Le béotien que j'étais - à défaut d'en maîtriser le maniement réel - ouvrit ainsi son champ lexical à tout un vocabulaire ésotérique : console 48 pistes analogiques…micro hypercardioïde…Shoeps à lampe…loi de Laplace…Durant les nuits entières que durèrent ces années, les mots dansaient dans mon âme autant que dans mes yeux les corps mouvants du samedi soir. Le temps passa. Les bandes magnétiques sur lesquelles Pascal notait à la main les points de montage, et les mixages-ballets chorégraphiés en temps réel, tous ensemble autour de la console-paquebot, firent place au tout numérique, aux écrans en couleurs et à la tablette-façade de poche. Le talent resta, et s'adapta. Pascal parti un temps vers d'autres qui s'arrachaient ses compétences, nous connûmes d'autres thaumaturges du potard : Thierry Ronget, Richard Bénétrix…Tous également musiciens, chanteurs et bâtisseurs, caressant la musique par tous ses reliefs. Tous trois sont aujourd'hui équipés en home studio. Pascal a entièrement bâti son studio de ses mains, dans son jardin en Val de Saône, où il enregistre à tour de bras. Il suit aujourd'hui en scène Antiquarks, Sébastien Bertrand, d'autres encore…et nous, bien sûr.

Oui. Ben les amis, vous qui nous aimez, et qui voyez nos rêves s'échapper par les trous de nos yeux, j'ai à vous engueuler. Car Pascal, qui est aussi un bon vivant, ne dédaigne pas de nous rejoindre chaque année à St-Ismier où il encadre, en binôme avec le précieux Daniel Saulnier, un stage "mixage et diffusion de concert" qui devrait faire le plein…si ce que nous avons tenté depuis 20 ans avait porté ses fruits. Or voilà que le mois d'août arrive, et les candidats au stage son ne s'y bousculent pas. A tel point qu'il est question de l'annuler, comme l'an dernier. D'un strict point de vue moral, il serait scandaleux que Pascal prenne des vacances pendant qu'on bosse (il peut encore, même à son âge, supporter une saison sans vacances, comme tout le monde) au lieu de venir vous dispenser ses secrets les plus intimes.
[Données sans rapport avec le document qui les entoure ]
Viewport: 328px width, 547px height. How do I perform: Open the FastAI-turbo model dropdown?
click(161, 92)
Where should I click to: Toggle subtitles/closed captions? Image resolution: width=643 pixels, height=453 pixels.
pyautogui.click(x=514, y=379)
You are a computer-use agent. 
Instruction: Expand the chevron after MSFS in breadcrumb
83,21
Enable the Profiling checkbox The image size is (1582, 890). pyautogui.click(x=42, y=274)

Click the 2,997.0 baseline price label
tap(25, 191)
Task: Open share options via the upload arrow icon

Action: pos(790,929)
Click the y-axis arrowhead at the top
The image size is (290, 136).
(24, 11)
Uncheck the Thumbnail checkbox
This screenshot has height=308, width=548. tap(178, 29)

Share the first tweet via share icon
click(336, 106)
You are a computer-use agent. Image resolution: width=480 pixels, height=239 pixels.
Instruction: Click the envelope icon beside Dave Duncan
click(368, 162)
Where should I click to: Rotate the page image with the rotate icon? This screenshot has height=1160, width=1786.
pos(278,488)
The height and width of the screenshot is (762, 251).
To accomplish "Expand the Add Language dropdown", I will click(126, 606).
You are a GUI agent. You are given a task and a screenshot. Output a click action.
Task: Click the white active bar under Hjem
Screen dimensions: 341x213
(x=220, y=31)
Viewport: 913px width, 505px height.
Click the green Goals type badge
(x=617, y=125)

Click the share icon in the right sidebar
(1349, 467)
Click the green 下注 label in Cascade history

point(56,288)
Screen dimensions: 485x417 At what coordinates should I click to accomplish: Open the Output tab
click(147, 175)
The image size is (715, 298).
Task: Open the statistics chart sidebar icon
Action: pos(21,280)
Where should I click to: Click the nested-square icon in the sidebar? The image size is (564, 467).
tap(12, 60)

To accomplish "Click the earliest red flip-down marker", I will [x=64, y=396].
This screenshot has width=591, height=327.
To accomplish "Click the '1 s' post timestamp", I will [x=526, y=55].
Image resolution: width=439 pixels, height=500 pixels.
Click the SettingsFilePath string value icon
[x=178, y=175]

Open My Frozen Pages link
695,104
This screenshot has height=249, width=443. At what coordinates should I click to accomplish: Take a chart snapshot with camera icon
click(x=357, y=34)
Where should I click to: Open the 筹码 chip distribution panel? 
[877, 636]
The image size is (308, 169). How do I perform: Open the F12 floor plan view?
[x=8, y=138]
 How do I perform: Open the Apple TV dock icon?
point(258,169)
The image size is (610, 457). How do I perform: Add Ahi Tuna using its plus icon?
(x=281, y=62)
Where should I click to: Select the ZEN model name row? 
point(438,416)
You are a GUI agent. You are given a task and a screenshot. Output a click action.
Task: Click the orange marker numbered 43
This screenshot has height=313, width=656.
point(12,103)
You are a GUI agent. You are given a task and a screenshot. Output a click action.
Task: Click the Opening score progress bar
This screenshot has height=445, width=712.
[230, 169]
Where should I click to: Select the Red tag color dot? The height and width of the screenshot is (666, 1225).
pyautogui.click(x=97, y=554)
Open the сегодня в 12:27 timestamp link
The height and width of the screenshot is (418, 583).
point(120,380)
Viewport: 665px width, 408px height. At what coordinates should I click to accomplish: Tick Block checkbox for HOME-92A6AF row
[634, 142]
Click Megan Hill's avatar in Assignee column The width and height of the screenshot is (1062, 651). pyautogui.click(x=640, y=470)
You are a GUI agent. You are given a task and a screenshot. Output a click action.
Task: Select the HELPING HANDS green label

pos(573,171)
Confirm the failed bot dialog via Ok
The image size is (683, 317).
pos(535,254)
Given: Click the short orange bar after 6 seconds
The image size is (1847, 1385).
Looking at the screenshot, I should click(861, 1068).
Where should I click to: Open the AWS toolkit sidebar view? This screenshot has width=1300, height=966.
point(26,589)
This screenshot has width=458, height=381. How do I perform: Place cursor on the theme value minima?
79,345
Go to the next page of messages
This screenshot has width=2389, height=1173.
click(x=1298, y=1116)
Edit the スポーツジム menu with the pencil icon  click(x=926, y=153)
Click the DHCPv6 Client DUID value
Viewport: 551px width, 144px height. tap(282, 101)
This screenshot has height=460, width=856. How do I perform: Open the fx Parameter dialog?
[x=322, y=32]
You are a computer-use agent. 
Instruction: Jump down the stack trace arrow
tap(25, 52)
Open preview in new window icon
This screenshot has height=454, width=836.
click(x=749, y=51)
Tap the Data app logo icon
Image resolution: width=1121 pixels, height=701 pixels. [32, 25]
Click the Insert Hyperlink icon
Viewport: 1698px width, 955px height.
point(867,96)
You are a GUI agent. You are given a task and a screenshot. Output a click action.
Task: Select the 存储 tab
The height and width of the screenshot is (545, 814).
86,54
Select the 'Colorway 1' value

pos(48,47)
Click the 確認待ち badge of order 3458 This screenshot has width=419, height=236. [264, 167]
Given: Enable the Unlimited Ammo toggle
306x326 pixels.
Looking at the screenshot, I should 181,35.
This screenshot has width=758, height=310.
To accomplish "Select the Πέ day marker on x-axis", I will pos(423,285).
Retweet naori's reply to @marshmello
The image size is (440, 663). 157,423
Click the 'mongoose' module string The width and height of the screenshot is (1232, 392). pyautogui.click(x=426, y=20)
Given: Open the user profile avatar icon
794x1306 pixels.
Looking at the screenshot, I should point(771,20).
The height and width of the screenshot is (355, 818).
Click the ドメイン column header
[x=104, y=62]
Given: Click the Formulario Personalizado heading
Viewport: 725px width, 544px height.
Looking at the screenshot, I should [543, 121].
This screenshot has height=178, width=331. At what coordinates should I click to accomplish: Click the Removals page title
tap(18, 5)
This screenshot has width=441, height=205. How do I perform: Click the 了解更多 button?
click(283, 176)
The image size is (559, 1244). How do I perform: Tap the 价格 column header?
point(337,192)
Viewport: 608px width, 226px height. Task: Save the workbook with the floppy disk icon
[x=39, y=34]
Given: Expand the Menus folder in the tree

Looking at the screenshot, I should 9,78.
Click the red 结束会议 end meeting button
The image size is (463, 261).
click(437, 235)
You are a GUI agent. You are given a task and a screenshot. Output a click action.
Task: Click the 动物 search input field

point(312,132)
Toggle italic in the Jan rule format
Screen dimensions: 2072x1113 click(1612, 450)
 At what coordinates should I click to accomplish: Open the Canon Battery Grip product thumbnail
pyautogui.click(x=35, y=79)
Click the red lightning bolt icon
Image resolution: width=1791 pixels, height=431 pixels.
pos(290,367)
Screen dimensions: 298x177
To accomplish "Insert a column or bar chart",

Aussi je lance un appel : les plages c'est la loose, jouer de la musique encore plus ; la sculpture sonore, voilà l'avenir ! Inscrivez-vous, il est encore temps. Quand les grands de ce monde et le patronat auront généralisé l'intermittence à la suite de la RSPM (Révolution Salariale Pacifique Mondiale), sur scène, y aura pas de place pour tout le monde. Rester dans l'ombre et tirer les ficelles ; voilà le refuge de l'intelligence (3).

Christophe Sacchettini - tofsac@mustradem.com

(1) sur la synesthésie (faculté d'associer différents sens, ici musique et couleurs), voir Olivier Sacks, Musicophilia (Seuil, 2008).

(2) Heureusement que ça a changé, hein !

(3) Et pendant que vous y serez à remplir votre bulletin, inscrivez donc aussi votre grand-mère ou votre petite soeur en stage "musique bretonne", "cornemuse" ou "violon découverte", où ça n'est pas la foule non plus.